Gen. O'RYAN. There are methods. The act provides for boards; but why take officers away from their duties to constitute removal boards when the subject is willing? You save him and his family the chagrin. I did not know any officers had put themselves in writing to the effect that they were inefficient. When an officer was reported for incapacity he was told, in effect, "Decapitate yourself or go before the board." They usually resigned and gave business as a reason. This subject has been misrepresented. A very substantial percentage of those men were in that class.

The CHAIRMAN. After they got on the border how did the Regular Establishment and the guard get along?

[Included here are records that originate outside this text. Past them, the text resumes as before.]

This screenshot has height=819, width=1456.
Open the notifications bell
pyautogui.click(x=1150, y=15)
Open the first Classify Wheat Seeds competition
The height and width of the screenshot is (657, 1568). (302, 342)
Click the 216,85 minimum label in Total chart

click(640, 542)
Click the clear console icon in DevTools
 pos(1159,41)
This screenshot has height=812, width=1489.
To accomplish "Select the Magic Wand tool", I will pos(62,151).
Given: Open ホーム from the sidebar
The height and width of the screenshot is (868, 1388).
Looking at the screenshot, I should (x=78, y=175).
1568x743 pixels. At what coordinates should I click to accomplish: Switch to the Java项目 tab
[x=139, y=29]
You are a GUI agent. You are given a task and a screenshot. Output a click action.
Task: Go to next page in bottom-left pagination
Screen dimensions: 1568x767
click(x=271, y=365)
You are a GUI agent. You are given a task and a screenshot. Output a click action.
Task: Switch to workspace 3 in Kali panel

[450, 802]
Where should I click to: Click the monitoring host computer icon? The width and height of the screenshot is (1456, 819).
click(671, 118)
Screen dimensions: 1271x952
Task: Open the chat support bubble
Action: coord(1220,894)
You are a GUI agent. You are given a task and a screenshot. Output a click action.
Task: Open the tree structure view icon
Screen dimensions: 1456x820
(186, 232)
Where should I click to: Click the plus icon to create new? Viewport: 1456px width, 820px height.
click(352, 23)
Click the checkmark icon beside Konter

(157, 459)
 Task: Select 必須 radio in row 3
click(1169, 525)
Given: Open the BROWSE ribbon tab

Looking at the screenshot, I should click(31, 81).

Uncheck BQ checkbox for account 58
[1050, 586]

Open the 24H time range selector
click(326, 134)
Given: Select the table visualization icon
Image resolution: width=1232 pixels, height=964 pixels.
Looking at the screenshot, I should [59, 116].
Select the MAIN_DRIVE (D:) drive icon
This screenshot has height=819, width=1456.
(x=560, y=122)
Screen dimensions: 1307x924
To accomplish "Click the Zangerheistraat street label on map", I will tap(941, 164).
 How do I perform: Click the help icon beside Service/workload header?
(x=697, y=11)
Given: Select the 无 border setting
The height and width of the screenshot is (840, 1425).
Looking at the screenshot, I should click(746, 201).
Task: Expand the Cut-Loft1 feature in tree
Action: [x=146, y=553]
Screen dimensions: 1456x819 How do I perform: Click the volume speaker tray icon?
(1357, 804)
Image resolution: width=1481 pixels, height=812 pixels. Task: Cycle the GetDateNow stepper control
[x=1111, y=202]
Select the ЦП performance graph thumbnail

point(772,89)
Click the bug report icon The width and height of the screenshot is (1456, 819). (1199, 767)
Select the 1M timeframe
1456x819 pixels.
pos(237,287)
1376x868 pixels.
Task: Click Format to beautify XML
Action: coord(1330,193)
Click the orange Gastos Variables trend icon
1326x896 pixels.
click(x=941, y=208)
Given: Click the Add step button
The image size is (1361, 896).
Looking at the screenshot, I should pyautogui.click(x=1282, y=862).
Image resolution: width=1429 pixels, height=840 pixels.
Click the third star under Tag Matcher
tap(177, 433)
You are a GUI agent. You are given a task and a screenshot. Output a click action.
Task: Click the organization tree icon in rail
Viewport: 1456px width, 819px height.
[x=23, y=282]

Gen. O'RYAN. I observed the relations when some one mentioned the subject to me. I do not think the conditions could have been better; in fact, there were not any conditions to talk about, because they were all as one.

The CHAIRMAN. The charge has been quite frequently made that the Regular Establishment placed obstalces in the way of the National Guard.

Gen. O'RYAN. I think they do.

The CHAIRMAN. On the border?

Gen. O'RYAN. I do not think they did there.

The CHAIRMAN. You think they worked together harmoniously? Gen. O'RYAN. I know that in my own case and in the case of our entire division there was not a word of criticism. We felt that all of those officers working with us were just as much a part of our division as if they had been out-and-out National Guardsmen. I found in talking to officers of the National Guard who would stop in to pay their respects going through our station that they voluntarily expressed those sentiments. But that is not the feeling as I hear it from different parts of the country concerning the War Department. There is a sentiment that many things are done that tend to discredit the guard. I think most of those things are not evidence of hostility. I think at a distance that they perhaps appear so. I think they are generally the result of, perhaps, conservative prejudice or done through ignorance of the real facts or they are committed inadvertently. There are a number of inaccuracies; for example, in that report on mobilization and in these tables of the Division of Militia Affairs.

I will indicate something very unjust that you will see in a moment, and yet I would not for a moment think that any officer in the War Department did it deliberately. All the organizations of the Regular Army are inspected and reported upon by Regular officers. All of the National Guard organizations are inspected and reported on by Regular officers. That is the first distinction. No Regular organizations are reported on by National Guard officers. Think of the psychology of that. Then, the inspections having been made, all the criticisms and shortcomings of the Regular organizations are carefully housed away. You never hear of them. They are never published broadcast. But in the case of the National Guard they are not only published but they are tabulated and placed in graphic charts and the shortcomings set forth in such way that they make very readable matter.